11. Naar het oordeel van de rechtbank heeft verweerder aldus de door hem vastgestelde waarde in het economisch verkeer niet aannemelijk gemaakt. Het beroep is derhalve gegrond en het bestreden besluit dient te worden vernietigd.
12. Nu eiser evenmin enige waarde aannemelijk heeft gemaakt zal de rechtbank de waarde van het object, zoals in geding, met inachtneming van het vorenstaande zelf bepalen op
€ 291.854,-, daarbij uitgaande van een correctie van 10% op de waarde van de grond zoals vermeld in het taxatierapport van verweerder, vanwege de aanwezigheid van de hoogspanningsmast.
III. Uitspraak
De rechtbank Middelburg,
verklaart het beroep gegrond;
vernietigt het bestreden besluit;
stelt de waarde van het object [adres] per 1 januari 2003 vast op € 291.854,- en bepaalt dat deze uitspraak in de plaats treedt van het bestreden besluit;
bepaalt dat de gemeente Goes aan eiser het door hem betaalde griffierecht ten bedrage van € 37,- vergoedt.
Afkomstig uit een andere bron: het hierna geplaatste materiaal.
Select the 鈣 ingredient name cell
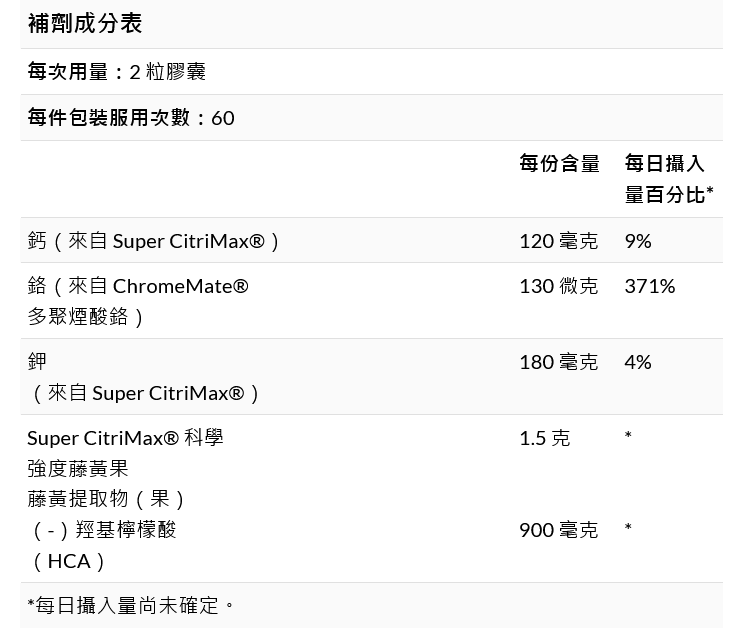Viewport: 743px width, 628px height. point(154,241)
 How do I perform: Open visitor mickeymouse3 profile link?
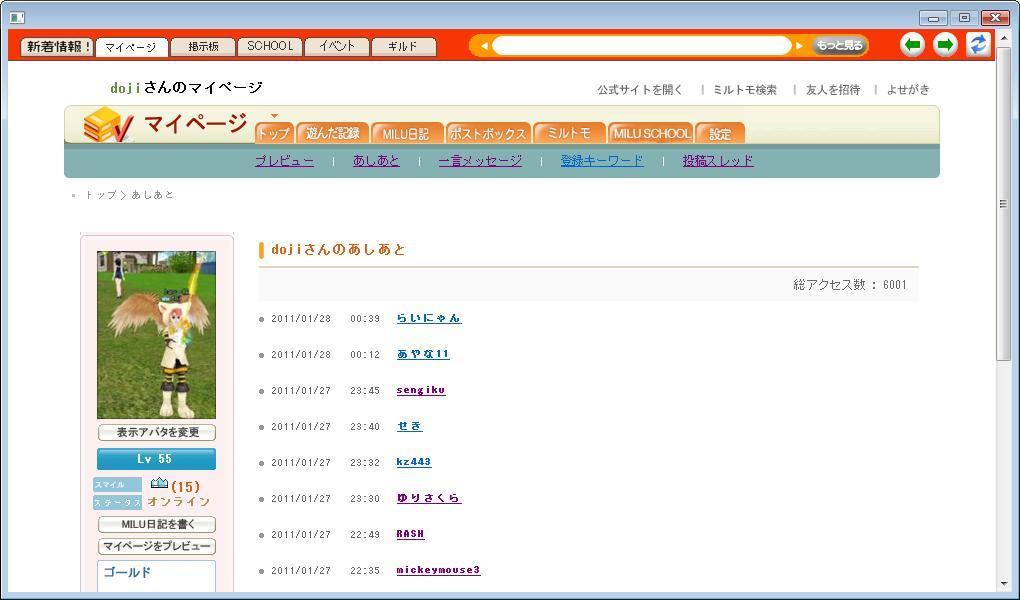438,570
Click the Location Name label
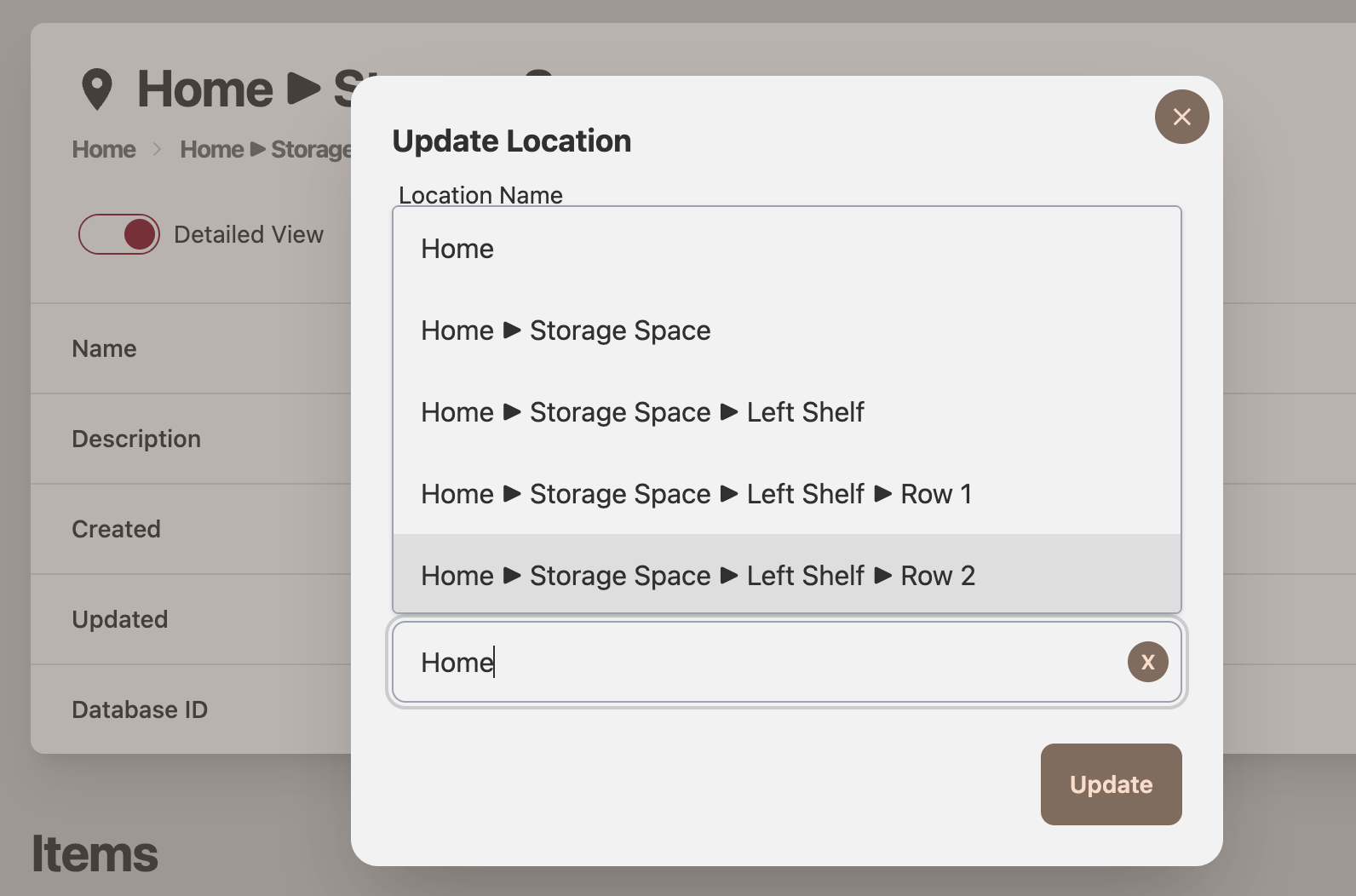1356x896 pixels. [x=480, y=195]
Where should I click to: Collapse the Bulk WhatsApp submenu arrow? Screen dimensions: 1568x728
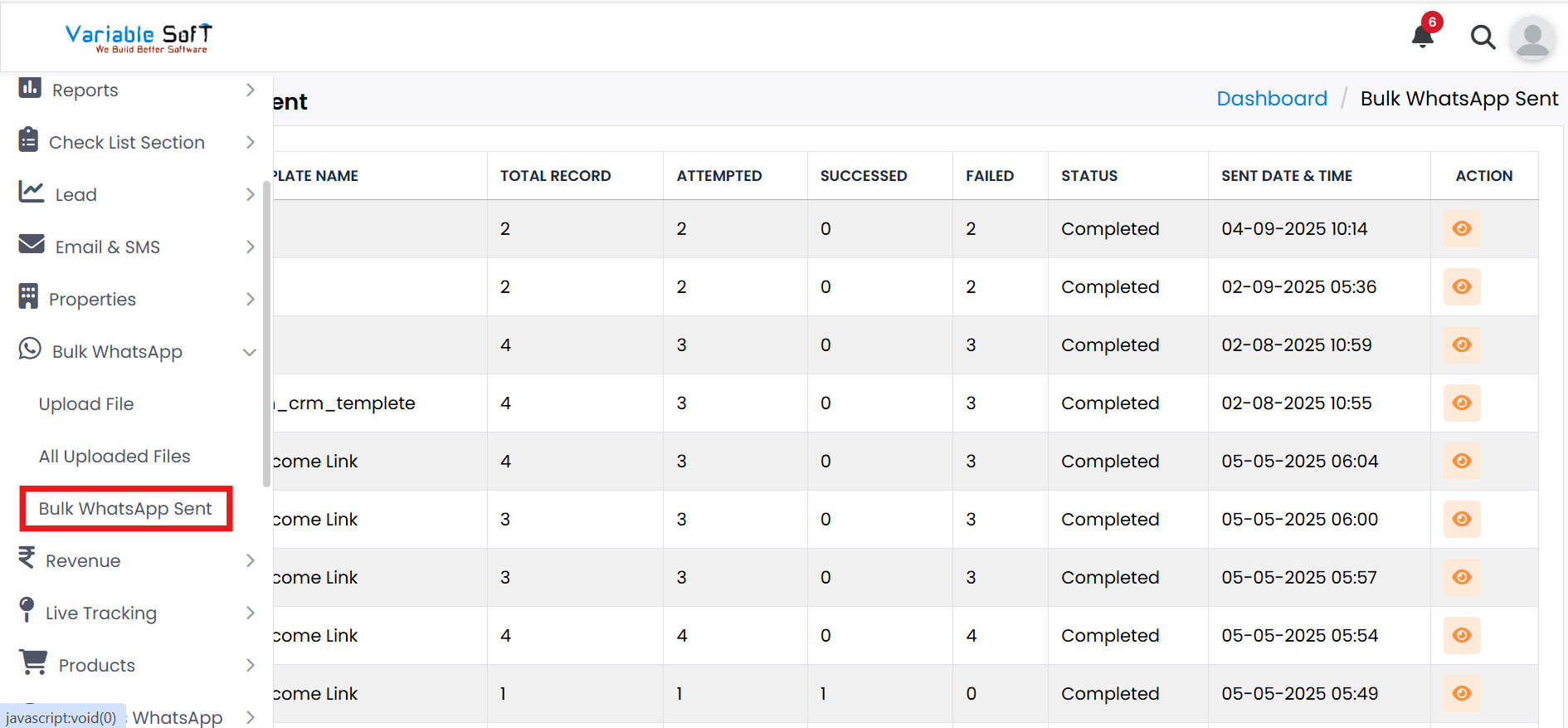(x=249, y=352)
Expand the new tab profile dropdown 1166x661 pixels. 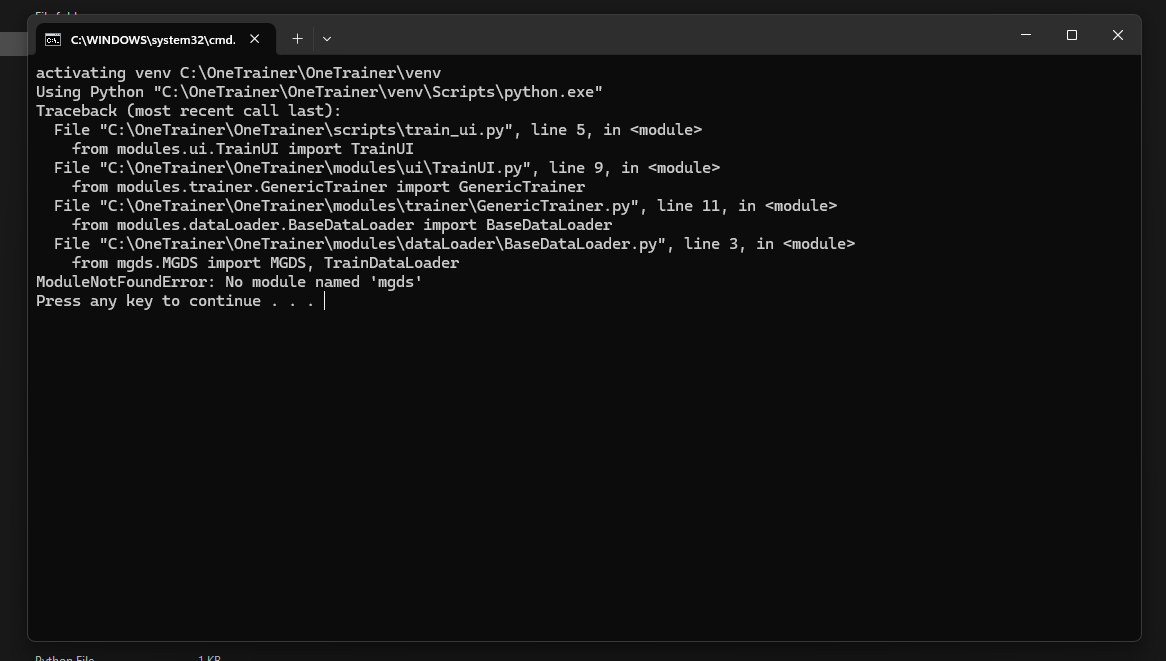327,39
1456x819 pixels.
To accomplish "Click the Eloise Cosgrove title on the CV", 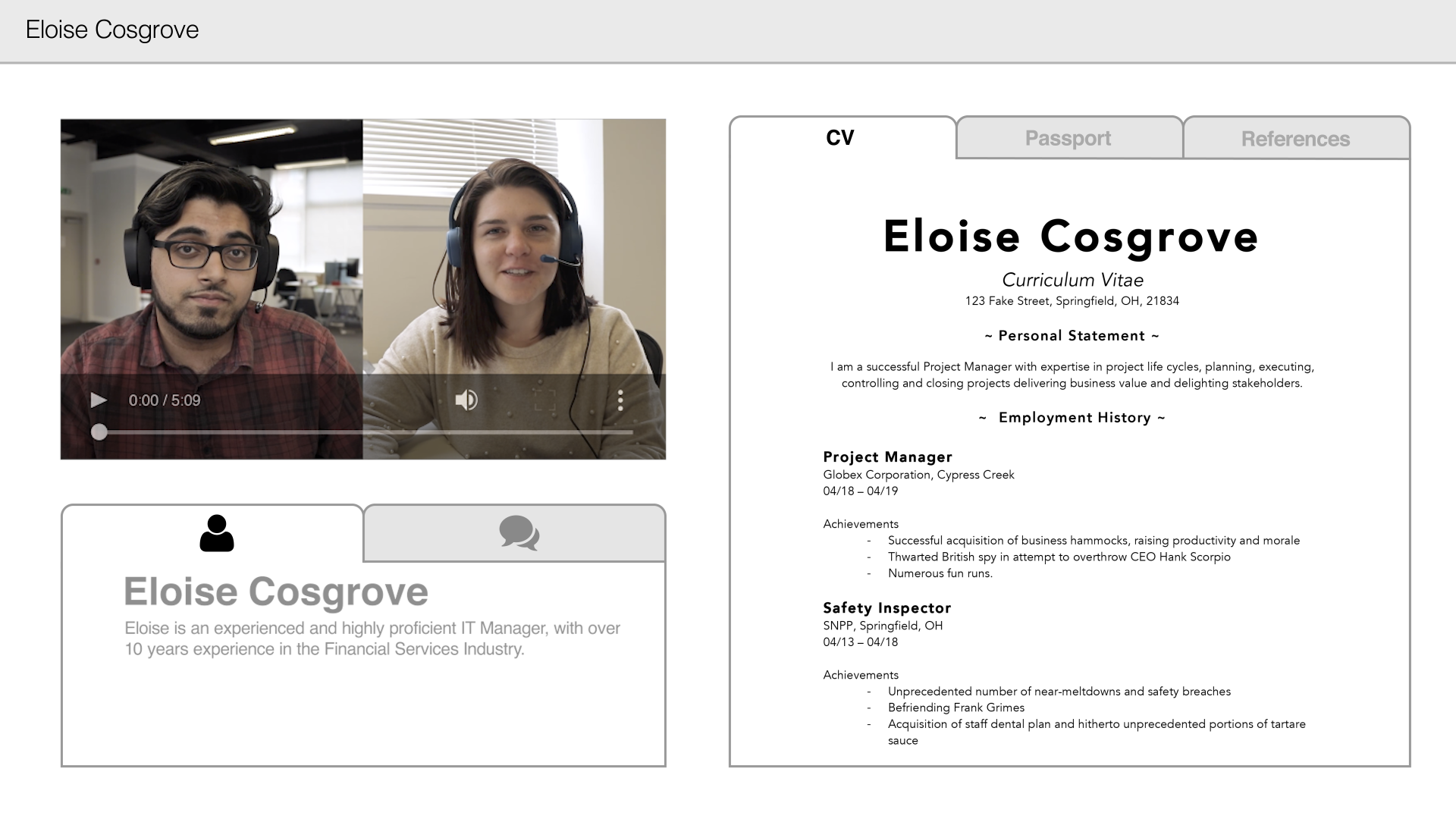I will pyautogui.click(x=1070, y=237).
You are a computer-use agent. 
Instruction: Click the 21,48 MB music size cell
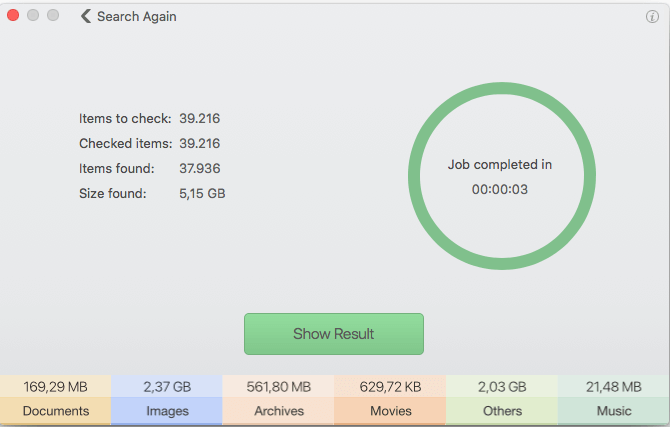614,386
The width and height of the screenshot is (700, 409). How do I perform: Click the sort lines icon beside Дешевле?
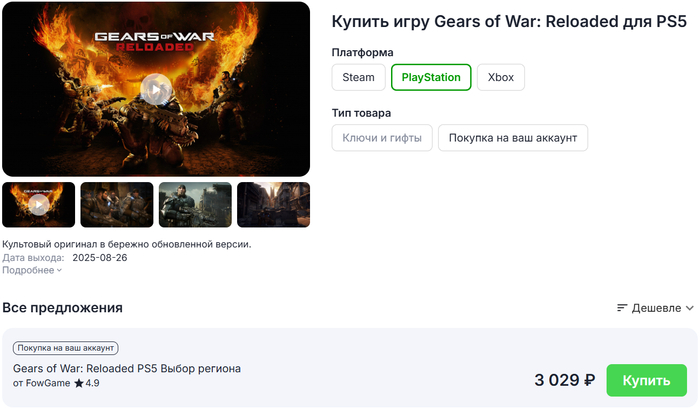[622, 308]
Aldus gedaan en in het openbaar uitgesproken op
door mr. J.F.I. Sinack, in tegenwoordigheid van M. Schouw, griffier.
Rechtsmiddelen
Tegen deze uitspraak kunnen beide partijen binnen zes weken na de verzenddatum:
- hoger beroep instellen bij het gerechtshof te ’s-Gravenhage (belastingkamer), postbus 20302 2500 EH Den Haag, dan wel
- beroep in cassatie instellen bij de Hoge Raad der Nederlanden (belastingkamer), Postbus 20303, 2500 EH Den Haag, mits de wederpartij daarmee schriftelijk instemt.
N.B. Bij het bestuursorgaan berust de bevoegdheid tot het instellen van beroep in cassatie niet bij de ambtenaar die de procedure voor de rechtbank heeft gevoerd.
Bij het instellen van hoger beroep dan wel beroep in cassatie dient het volgende in acht te worden genomen:
1 – bij het beroepschrift wordt een afschrift van deze uitspraak overgelegd.
2 – het beroepschrift moet ondertekend zijn en ten minste het volgende vermelden:
a. de naam en het adres van de indiener;
b. een dagtekening;
c. een omschrijving van de uitspraak waartegen het hoger beroep dan wel het beroep in cassatie is ingesteld;
d. de gronden van het hoger beroep dan wel het beroep in cassatie.
Bij het instellen van beroep in cassatie dient daarnaast in acht te worden genomen dat bij het beroepschrift een schriftelijke verklaring van de wederpartij wordt gevoegd, inhoudende dat wordt ingestemd met het instellen van beroep in cassatie tegen de uitspraak van de rechtbank.